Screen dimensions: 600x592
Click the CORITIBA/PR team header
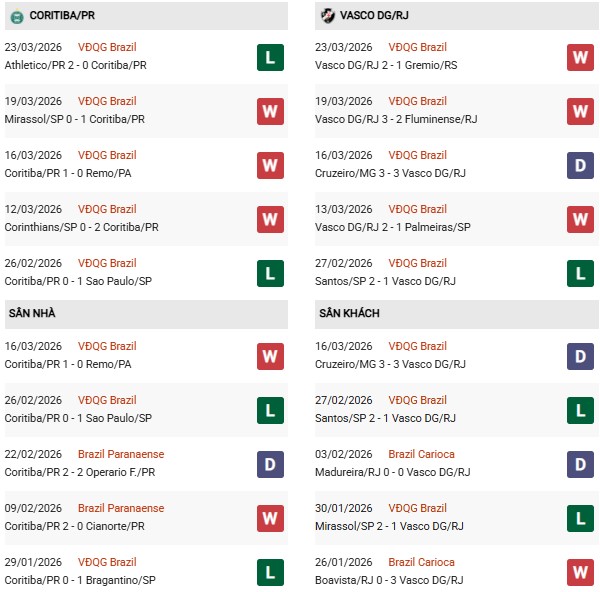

==

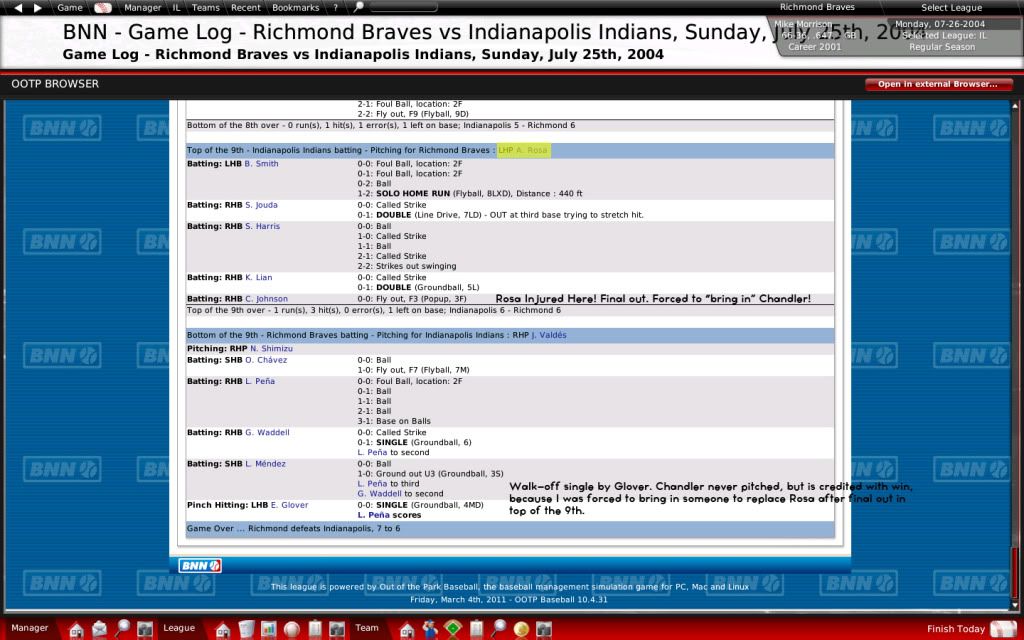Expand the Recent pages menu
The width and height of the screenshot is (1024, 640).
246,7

* [Exercise objective] Please output the lines of the listing above that fall in the stretch from the one with "Screen dimensions: 600x592" through the one with "Click the CORITIBA/PR team header", exactly and only those.

* [Finished exercise]
Screen dimensions: 600x592
Click the CORITIBA/PR team header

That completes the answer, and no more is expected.